Task objective:
Copy all of the records word for word.

[Stored data entries]
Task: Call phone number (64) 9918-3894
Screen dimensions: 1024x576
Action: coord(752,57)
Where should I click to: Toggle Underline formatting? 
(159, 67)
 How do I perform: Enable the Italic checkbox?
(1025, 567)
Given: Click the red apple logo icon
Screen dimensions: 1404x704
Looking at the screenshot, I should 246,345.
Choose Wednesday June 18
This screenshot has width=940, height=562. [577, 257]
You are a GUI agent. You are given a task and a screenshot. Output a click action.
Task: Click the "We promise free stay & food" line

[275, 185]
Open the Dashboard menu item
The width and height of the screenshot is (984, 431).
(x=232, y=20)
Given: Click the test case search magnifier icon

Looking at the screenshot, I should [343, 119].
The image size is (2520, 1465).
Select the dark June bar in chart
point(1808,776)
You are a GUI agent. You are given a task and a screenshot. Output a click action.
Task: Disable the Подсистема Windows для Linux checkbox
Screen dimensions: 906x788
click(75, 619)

Solution below:
Task: Call phone number (64) 9918-3894
Screen dimensions: 1024x576
Action: coord(752,57)
Where should I click to: Toggle Underline formatting? 
(159, 67)
 How do I perform: Enable the Italic checkbox?
(1025, 567)
Given: Click the red apple logo icon
Screen dimensions: 1404x704
Looking at the screenshot, I should 246,345.
Choose Wednesday June 18
This screenshot has width=940, height=562. [577, 257]
You are a GUI agent. You are given a task and a screenshot. Output a click action.
Task: Click the "We promise free stay & food" line

[275, 185]
Open the Dashboard menu item
The width and height of the screenshot is (984, 431).
(x=232, y=20)
Given: Click the test case search magnifier icon

Looking at the screenshot, I should [343, 119].
The image size is (2520, 1465).
Select the dark June bar in chart
point(1808,776)
You are a GUI agent. You are given a task and a screenshot. Output a click action.
Task: Disable the Подсистема Windows для Linux checkbox
Screen dimensions: 906x788
click(75, 619)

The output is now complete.